[Data entries]
···

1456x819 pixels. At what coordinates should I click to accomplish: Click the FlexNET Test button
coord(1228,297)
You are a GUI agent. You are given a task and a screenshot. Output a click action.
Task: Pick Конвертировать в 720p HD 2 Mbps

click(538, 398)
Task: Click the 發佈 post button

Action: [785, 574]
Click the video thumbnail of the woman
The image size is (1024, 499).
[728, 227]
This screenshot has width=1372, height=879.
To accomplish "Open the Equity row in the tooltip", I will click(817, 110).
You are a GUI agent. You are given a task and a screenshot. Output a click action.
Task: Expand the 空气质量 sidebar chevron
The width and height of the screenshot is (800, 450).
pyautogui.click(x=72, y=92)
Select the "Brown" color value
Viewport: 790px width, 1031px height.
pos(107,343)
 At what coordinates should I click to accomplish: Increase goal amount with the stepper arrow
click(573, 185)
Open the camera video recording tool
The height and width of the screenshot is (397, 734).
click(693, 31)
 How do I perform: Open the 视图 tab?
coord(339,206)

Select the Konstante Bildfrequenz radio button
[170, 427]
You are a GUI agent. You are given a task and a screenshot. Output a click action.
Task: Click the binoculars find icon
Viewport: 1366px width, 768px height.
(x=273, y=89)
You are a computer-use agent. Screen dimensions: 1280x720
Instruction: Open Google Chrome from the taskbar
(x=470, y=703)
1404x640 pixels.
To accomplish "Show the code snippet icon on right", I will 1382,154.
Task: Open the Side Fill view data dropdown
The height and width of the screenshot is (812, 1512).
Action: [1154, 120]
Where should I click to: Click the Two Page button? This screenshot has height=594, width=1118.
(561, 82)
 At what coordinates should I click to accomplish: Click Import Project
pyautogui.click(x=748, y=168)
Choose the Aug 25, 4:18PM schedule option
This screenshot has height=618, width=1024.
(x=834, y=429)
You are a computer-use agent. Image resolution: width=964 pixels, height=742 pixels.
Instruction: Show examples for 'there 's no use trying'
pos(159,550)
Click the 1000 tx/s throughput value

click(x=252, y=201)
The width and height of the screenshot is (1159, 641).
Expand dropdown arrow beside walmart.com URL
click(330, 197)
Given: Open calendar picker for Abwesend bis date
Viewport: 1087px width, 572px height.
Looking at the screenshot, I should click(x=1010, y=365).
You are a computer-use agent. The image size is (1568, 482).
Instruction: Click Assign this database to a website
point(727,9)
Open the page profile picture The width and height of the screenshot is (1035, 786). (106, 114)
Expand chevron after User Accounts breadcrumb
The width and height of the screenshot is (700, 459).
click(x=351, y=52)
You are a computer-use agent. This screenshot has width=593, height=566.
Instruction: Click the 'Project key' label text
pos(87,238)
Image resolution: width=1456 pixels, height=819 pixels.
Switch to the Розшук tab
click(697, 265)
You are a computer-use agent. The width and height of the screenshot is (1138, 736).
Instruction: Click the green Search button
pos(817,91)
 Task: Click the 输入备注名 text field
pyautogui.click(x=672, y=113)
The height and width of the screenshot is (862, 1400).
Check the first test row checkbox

···

■ **What is needed**:
Convert the lines from the one containing "Given: Open calendar" through the one containing "Looking at the" into a JSON list of strings, one string per line, with blank lines left out.

■ **The completed task**:
[
  "Given: Open calendar picker for Abwesend bis date",
  "Viewport: 1087px width, 572px height.",
  "Looking at the screenshot, I should click(x=1010, y=365)."
]